What you have to do: Go line by line through the entries and show those that hold the string "agent".

Record extracts:
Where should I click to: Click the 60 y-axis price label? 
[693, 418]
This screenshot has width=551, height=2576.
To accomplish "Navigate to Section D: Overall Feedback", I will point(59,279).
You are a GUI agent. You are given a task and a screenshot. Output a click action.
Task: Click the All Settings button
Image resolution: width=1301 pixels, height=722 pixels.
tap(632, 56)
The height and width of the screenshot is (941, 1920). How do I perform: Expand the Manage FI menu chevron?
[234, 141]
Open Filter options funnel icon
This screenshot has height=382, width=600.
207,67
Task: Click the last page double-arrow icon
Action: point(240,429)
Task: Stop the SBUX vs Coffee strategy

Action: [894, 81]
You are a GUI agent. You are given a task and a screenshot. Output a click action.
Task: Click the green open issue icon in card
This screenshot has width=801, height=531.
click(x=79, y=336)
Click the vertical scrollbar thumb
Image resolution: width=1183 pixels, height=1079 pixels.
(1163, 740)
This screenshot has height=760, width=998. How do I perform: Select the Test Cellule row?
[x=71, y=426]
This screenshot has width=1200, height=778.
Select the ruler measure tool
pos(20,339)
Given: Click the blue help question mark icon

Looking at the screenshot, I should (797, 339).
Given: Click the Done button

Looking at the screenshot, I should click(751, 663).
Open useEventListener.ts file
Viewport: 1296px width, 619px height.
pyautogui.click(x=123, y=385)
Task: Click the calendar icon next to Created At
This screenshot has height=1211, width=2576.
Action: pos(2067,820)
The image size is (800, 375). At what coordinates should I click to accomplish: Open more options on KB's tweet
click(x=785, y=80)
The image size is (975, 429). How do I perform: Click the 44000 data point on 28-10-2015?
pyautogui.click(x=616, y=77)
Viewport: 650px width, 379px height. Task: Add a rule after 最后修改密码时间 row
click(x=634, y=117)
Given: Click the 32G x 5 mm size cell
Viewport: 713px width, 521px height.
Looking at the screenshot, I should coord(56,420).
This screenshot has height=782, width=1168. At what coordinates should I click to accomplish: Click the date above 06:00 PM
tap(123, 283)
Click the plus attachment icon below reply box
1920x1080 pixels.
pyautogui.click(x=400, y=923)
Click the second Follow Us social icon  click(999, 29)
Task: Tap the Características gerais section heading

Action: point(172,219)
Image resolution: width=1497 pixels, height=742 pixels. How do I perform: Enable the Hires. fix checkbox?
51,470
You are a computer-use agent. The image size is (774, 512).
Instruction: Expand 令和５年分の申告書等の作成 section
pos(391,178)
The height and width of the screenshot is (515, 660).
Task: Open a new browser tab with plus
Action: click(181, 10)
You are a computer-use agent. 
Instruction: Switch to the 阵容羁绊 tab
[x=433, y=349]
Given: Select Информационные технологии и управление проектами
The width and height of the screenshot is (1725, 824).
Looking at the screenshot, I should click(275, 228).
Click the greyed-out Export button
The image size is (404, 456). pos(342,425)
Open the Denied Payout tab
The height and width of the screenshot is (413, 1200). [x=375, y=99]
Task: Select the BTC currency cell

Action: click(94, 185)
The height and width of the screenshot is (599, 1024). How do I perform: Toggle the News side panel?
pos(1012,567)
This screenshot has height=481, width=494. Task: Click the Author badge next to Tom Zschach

Completed exercise:
You are a GUI agent. You are given a task and a screenshot. Output a click action.
You are a GUI agent. You are given a task and a screenshot. Output a click action.
You are a computer-use agent. The image size is (774, 512).
You are a computer-use agent. 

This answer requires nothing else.